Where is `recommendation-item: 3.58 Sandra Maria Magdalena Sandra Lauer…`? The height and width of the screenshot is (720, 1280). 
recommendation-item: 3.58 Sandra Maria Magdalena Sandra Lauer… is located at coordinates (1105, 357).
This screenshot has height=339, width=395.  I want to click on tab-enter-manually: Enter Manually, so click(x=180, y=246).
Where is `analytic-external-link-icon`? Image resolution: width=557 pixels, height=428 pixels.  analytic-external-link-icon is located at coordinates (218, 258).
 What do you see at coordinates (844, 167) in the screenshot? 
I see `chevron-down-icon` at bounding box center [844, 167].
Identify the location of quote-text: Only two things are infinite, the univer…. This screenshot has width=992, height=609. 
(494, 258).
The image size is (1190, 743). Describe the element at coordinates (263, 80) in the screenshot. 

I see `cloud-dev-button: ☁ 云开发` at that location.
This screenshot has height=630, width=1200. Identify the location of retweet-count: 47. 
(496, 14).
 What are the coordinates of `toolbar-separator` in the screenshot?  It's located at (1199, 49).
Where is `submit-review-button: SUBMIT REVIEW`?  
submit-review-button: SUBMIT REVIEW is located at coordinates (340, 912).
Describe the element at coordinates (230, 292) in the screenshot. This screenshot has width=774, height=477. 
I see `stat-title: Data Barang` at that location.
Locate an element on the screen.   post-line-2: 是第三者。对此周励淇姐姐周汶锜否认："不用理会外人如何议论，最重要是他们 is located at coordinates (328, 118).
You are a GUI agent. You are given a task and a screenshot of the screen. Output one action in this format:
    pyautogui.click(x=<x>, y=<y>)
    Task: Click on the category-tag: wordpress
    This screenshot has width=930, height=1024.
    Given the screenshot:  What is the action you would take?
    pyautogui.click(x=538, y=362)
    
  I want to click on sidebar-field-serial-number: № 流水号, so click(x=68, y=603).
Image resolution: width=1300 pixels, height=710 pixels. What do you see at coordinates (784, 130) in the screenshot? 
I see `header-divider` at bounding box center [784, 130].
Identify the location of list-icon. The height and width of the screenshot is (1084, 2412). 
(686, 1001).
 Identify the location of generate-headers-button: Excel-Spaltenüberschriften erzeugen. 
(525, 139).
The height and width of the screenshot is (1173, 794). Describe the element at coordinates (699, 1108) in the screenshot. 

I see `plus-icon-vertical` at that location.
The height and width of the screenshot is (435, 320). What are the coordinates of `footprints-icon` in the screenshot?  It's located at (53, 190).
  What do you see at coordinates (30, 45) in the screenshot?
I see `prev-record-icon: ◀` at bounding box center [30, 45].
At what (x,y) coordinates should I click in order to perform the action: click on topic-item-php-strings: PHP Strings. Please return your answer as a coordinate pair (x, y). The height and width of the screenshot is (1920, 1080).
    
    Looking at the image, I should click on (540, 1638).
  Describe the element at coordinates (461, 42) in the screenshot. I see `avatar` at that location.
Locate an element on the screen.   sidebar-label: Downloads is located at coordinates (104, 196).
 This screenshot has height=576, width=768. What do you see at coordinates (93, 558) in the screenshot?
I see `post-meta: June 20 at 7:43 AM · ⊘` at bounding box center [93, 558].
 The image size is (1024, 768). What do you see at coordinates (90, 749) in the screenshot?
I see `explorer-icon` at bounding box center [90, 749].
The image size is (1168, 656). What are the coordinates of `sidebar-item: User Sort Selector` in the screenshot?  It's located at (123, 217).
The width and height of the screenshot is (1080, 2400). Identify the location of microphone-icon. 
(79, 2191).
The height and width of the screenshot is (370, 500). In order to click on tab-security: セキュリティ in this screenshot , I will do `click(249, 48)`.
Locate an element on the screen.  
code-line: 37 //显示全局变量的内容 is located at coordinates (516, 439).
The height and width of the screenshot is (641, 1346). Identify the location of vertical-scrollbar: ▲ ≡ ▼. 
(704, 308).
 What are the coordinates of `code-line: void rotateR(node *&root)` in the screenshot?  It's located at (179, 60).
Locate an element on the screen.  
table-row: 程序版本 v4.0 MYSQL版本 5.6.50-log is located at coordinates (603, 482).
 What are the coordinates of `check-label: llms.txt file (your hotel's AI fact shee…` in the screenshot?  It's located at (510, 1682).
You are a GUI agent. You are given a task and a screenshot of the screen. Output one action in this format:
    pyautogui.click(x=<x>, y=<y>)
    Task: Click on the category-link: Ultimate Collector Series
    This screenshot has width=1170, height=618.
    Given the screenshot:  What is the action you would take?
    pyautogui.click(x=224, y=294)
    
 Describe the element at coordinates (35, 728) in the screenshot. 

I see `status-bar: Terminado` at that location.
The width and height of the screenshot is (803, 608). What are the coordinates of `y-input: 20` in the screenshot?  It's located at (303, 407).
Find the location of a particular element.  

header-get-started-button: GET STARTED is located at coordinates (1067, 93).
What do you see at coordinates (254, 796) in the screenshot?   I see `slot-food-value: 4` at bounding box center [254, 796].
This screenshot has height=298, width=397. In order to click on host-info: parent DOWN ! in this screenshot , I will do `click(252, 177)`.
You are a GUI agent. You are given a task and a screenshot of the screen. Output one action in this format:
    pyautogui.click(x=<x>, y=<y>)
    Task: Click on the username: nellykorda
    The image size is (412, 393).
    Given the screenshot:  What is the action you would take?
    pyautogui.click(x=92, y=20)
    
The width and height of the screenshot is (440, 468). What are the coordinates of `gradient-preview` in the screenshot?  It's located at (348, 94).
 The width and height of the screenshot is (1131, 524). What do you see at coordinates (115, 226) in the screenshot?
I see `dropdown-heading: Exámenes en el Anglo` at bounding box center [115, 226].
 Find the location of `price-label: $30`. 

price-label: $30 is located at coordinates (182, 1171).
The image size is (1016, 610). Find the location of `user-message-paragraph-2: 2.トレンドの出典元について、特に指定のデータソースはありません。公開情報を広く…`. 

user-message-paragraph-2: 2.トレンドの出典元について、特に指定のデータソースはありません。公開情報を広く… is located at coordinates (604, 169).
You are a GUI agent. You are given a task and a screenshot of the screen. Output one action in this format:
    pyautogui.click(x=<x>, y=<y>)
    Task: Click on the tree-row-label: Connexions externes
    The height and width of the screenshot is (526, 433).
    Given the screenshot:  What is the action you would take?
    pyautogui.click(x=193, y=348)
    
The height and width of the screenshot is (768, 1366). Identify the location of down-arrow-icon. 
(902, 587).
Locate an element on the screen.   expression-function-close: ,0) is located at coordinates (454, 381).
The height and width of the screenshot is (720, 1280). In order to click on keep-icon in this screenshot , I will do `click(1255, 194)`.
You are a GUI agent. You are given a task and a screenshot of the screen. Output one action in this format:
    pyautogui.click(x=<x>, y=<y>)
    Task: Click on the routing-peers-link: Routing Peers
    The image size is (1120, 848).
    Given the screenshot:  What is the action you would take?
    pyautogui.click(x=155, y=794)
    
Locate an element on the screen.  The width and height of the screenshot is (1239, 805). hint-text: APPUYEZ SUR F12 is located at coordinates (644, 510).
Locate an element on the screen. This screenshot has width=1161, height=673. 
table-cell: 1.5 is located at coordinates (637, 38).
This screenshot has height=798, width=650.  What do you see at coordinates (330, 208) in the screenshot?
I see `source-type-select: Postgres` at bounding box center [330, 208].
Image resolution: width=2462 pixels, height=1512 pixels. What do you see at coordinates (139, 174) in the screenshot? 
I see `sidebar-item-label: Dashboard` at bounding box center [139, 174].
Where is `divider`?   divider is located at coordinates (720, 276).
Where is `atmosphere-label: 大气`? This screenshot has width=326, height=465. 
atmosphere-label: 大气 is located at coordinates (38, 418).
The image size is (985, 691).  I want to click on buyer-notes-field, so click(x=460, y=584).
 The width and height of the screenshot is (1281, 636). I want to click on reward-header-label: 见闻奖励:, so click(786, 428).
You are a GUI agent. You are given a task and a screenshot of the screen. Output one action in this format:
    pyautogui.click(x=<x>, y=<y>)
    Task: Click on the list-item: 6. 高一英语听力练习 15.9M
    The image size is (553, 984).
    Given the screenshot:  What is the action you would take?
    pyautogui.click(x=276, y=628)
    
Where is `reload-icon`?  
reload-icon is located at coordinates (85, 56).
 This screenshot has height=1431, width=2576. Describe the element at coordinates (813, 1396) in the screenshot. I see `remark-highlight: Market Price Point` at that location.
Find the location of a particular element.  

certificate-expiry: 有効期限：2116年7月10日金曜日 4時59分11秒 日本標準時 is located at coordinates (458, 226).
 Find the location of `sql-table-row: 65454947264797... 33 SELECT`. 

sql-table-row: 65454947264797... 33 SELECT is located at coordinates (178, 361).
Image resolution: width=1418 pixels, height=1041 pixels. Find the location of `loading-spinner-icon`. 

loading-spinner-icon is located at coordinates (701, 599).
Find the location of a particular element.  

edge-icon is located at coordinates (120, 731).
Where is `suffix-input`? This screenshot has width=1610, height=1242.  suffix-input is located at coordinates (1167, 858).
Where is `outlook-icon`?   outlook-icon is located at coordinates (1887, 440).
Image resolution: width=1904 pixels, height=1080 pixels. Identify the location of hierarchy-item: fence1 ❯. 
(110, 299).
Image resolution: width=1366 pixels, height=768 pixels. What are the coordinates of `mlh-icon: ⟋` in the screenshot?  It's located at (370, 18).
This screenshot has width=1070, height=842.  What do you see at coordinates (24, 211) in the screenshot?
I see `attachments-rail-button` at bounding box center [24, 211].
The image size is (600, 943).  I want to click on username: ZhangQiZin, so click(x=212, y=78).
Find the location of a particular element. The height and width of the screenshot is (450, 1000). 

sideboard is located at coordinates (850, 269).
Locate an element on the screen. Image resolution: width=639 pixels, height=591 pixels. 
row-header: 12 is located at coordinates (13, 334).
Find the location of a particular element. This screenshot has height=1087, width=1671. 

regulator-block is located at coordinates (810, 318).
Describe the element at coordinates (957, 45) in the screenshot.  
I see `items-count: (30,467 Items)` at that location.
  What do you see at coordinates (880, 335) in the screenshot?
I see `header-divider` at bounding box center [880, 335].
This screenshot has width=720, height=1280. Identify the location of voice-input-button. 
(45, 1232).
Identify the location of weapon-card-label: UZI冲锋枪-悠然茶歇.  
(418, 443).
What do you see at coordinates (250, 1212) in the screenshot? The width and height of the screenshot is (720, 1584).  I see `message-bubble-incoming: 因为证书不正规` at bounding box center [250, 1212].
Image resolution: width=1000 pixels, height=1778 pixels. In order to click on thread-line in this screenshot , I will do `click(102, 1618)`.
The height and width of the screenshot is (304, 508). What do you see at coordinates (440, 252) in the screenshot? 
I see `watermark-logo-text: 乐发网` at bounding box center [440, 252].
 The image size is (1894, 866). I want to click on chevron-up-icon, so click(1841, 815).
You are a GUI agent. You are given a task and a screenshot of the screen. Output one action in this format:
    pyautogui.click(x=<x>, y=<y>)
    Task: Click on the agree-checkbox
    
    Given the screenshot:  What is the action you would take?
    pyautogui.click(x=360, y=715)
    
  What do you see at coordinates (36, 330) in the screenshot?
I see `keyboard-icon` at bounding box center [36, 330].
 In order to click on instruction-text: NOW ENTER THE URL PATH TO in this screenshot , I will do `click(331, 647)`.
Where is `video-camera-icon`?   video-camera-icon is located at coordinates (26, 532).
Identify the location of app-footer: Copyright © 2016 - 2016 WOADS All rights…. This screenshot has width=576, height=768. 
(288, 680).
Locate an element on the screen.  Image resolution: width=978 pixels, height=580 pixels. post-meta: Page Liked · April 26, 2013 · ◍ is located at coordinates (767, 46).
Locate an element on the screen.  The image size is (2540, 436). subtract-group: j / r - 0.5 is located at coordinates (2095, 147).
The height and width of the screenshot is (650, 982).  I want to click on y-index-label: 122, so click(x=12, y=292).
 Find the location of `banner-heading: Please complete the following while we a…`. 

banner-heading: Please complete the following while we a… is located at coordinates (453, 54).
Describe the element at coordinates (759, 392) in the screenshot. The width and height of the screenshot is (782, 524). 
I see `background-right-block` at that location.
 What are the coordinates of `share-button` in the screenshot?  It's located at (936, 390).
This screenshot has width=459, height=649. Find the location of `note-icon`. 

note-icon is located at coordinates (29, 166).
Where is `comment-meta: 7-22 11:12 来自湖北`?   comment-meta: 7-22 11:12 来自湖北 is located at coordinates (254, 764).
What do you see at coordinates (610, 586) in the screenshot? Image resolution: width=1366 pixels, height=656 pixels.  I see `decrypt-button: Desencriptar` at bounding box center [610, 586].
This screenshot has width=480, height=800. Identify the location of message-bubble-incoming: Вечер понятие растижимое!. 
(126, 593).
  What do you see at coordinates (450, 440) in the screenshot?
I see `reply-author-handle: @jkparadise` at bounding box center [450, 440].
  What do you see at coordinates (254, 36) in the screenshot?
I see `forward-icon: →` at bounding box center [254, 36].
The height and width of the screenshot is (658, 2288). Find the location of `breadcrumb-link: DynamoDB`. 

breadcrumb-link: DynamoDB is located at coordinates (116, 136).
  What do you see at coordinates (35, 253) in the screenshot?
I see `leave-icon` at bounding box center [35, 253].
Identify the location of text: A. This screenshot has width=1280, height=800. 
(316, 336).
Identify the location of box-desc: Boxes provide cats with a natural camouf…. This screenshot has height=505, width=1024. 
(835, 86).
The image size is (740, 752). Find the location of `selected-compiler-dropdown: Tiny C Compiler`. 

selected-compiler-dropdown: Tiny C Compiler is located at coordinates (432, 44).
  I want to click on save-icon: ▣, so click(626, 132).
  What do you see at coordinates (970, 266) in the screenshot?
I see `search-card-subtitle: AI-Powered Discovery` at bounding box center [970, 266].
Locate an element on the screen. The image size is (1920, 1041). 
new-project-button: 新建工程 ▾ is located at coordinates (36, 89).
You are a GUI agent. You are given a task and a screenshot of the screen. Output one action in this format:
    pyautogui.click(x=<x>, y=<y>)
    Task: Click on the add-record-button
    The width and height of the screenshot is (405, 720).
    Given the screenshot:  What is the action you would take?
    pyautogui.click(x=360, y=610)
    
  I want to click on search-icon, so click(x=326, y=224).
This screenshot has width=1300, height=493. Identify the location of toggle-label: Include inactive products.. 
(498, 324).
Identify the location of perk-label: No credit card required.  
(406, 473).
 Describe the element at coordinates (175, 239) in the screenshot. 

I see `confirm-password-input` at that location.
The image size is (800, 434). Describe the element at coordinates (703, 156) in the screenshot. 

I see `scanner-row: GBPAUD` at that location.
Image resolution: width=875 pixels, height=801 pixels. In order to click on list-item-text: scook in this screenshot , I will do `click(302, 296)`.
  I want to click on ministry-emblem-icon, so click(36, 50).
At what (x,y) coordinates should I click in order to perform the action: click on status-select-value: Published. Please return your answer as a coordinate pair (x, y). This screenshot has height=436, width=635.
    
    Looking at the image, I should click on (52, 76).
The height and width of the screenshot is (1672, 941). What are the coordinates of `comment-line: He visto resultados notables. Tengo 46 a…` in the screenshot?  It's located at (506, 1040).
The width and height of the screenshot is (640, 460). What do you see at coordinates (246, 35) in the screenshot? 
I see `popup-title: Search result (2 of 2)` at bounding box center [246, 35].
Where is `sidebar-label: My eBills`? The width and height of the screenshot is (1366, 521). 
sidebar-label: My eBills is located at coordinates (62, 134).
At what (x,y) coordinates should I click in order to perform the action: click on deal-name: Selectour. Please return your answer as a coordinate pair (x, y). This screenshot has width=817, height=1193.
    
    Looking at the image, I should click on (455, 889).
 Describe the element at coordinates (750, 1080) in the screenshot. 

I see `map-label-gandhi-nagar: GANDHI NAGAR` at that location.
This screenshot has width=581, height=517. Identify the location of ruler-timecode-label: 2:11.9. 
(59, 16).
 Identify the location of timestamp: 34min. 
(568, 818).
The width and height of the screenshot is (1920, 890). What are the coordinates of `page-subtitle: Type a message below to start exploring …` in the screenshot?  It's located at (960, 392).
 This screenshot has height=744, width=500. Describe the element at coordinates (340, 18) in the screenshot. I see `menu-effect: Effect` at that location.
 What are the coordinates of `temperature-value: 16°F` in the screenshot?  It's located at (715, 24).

[Brief]
Please convert the lines of the listing from the line with "has height=436, width=635." to the line with "Looking at the image, I should click on (52, 76)." into a JSON list of strings, one string per line, leaving out blank lines.

[Task answer]
[
  "At what (x,y) coordinates should I click in order to perform the action: click on status-select-value: Published. Please return your answer as a coordinate pair (x, y). This screenshot has height=436, width=635.",
  "    Looking at the image, I should click on (52, 76)."
]